The country of origin marking requirements for a “good of a NAFTA country” are also determined in accordance with Annex 311 of the North American Free Trade Agreement (“NAFTA”), as implemented by section 207 of the North American Free Trade Agreement Implementation Act (Pub. L. 103-182, 107 Stat 2057) (December 8, 1993) and the appropriate Customs Regulations. The Marking Rules used for determining whether a good is a good of a NAFTA country are contained in Part 102, Customs Regulations. The marking requirements of these goods are set forth in Part 134, Customs Regulations.

Section 134.1(b) of the regulations defines “country of origin” as the country of manufacture, production, or growth of any article of foreign origin entering the U.S. Further work or material added to an article in another country must effect a substantial transformation in order to render such other country the “country of origin” within this part; however, for a good of a NAFTA country, the NAFTA Marking Rules will determine the country of origin.

Section 134.1(j) of the regulations provides that the “NAFTA Marking Rules” are the rules promulgated for the purposes of determining whether a good is a good of a NAFTA country. Section 134.1(g) of the regulations, defines a “good of a NAFTA country” as an article for which the country of origin is Canada, Mexico or the United States as determined under the NAFTA Marking Rules. Section 134.45(a)(2) of the regulations, provides that “a good of a NAFTA country” may be marked with the name of the country of origin in English, French or Spanish.

The braided hose with couplings is processed in Mexico prior to being imported into the United States. Since Mexico is defined under 19 CFR 134.1(g) as a NAFTA country, we must apply the NAFTA Marking Rules in order to determine if the goods are subject to the NAFTA marking requirements.

Part 102 of the regulations sets forth the NAFTA Marking Rules. Section 102.11 of the regulations sets forth the required hierarchy for determining country of origin for marking purposes. Section 102.11(a) states that the country of origin of a good is the country in which (1) the good is wholly obtained or produced; (2) the good is produced exclusively from domestic materials; or (3) each foreign material incorporated in that good undergoes an applicable change in tariff classification as set out in section 102.20 and satisfies any other applicable requirements of that section.

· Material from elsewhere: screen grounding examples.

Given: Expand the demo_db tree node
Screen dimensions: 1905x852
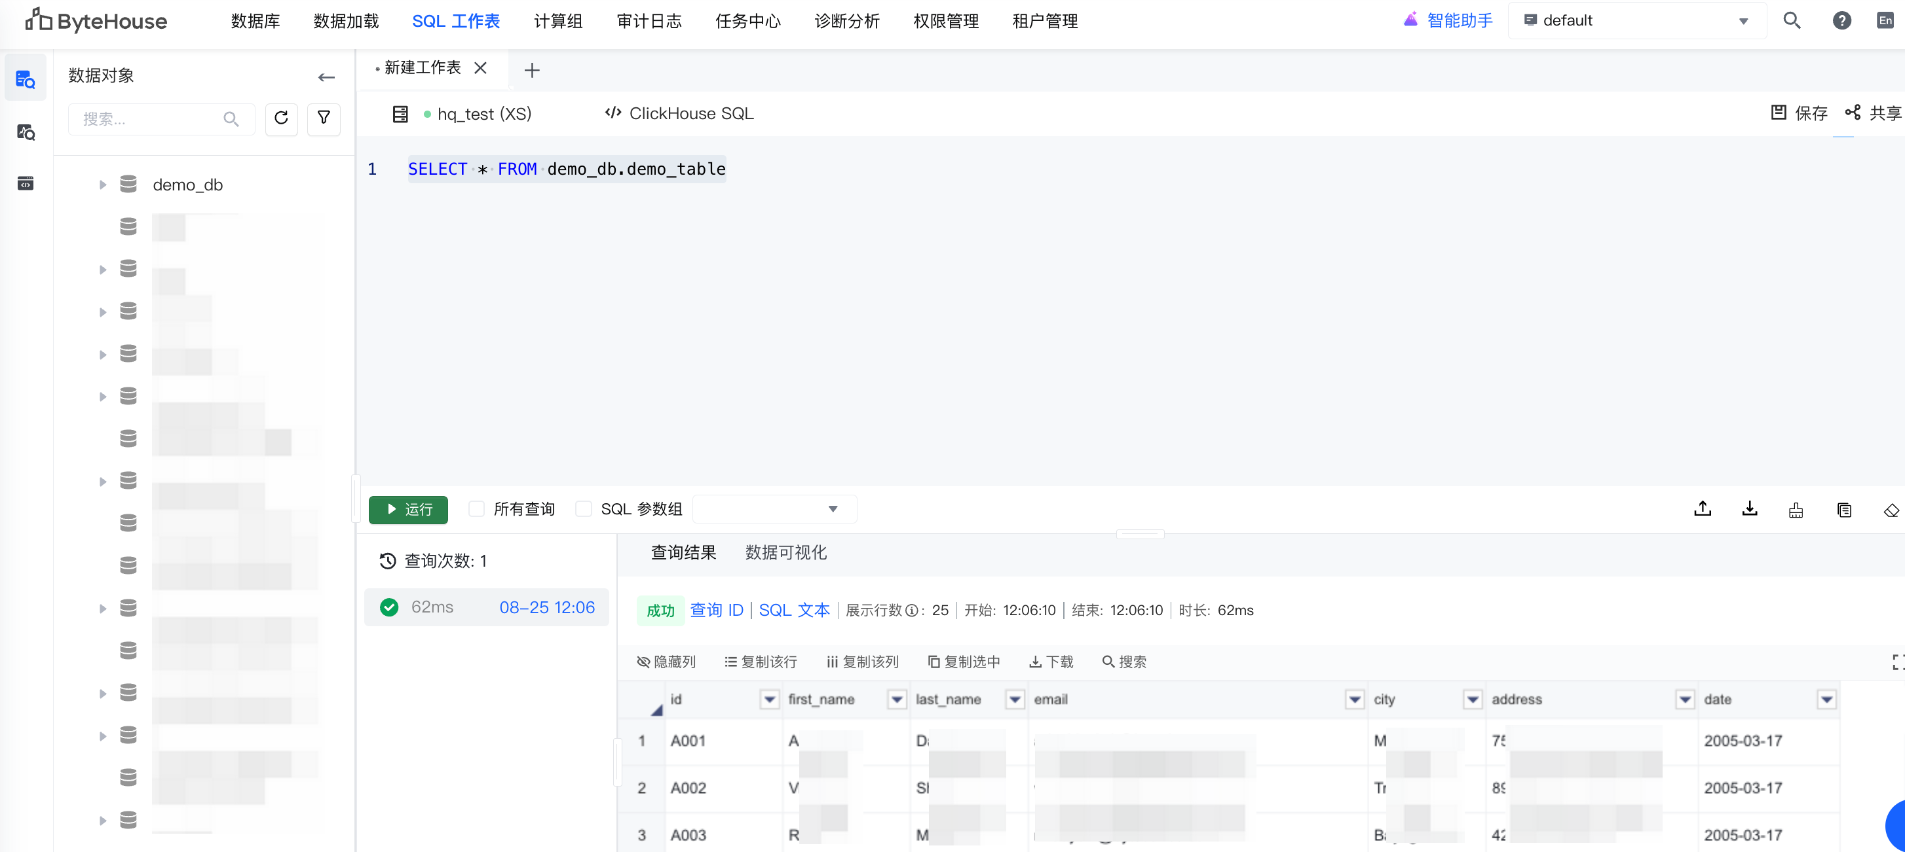Looking at the screenshot, I should click(103, 185).
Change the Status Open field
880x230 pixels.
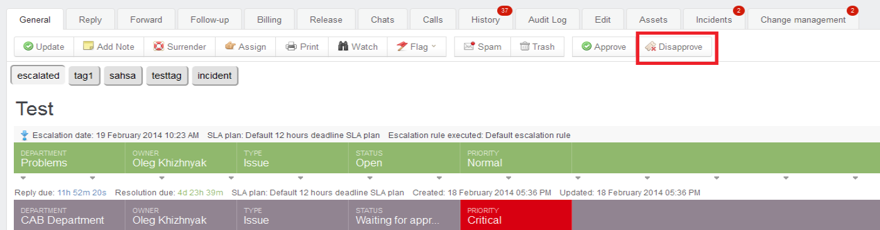pos(404,158)
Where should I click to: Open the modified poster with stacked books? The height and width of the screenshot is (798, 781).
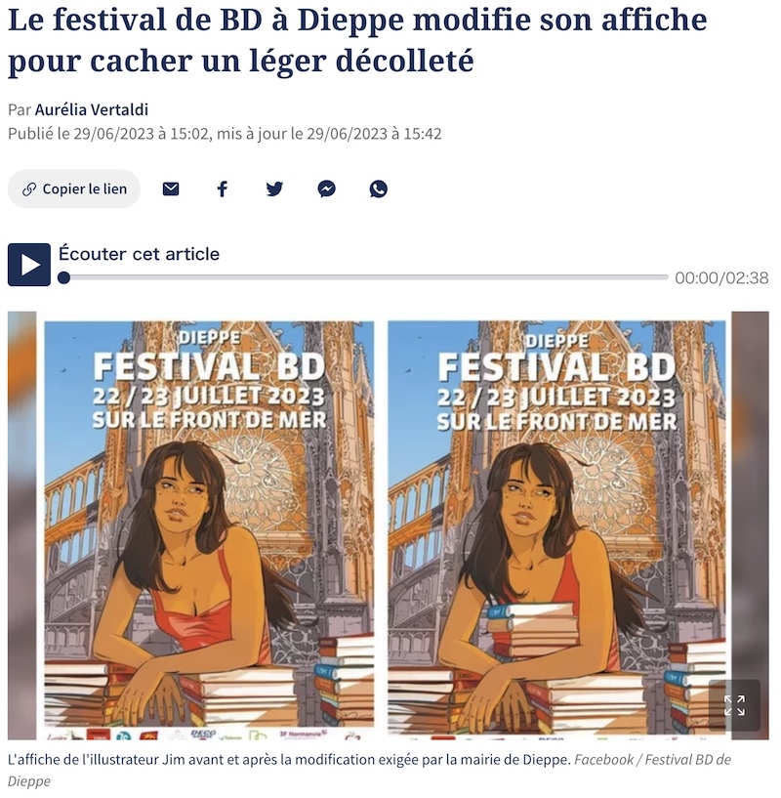556,527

Sections 102.11(a)(1) and 102.11(a)(2) do not apply to the braided hose with couplings. Section 102.20 for 8306 through 8307 requires a change to any good of heading 8306 through 8307 from any other heading, including another heading within that group. Since the braided hose with couplings does not undergo the appropriate tariff shift, section 102.11(a)(3) does not apply.

Section 102.11(b) states that except for a good that is specifically described in the Harmonized System as a set, or classified as a set pursuant to General Rule of Interpretation 3, where the country of origin cannot be determined under paragraph (a) of section 102.11, then the country of origin of the good is the country or countries of origin of the single material that imparts the essential character to the good. This section does not apply to the braided hose with couplings.

Section 102.19 states that except in the case of a good of paragraph (b), if a good which is originating within the meaning of 181.1(q) of this chapter is not determined under section 102.11(a) or (b) to be a good of a single NAFTA country, the country of origin of the good is the last NAFTA country in which the good underwent processing other than minor processing. Noting that the last NAFTA country in which the braided hose with couplings underwent processing other than minor processing is Mexico, under Section 102.19, the NAFTA Preference Override, the country of origin of the braided hose with couplings is Mexico for both duty and marking purposes.

This ruling is being issued under the provisions of Part 181 of the Customs Regulations (19 C.F.R. 181).

A copy of the ruling or the control number indicated above should be provided with the entry documents filed at the time this merchandise is imported. If you have any questions regarding the ruling, contact National Import Specialist Ann Taub at [email protected].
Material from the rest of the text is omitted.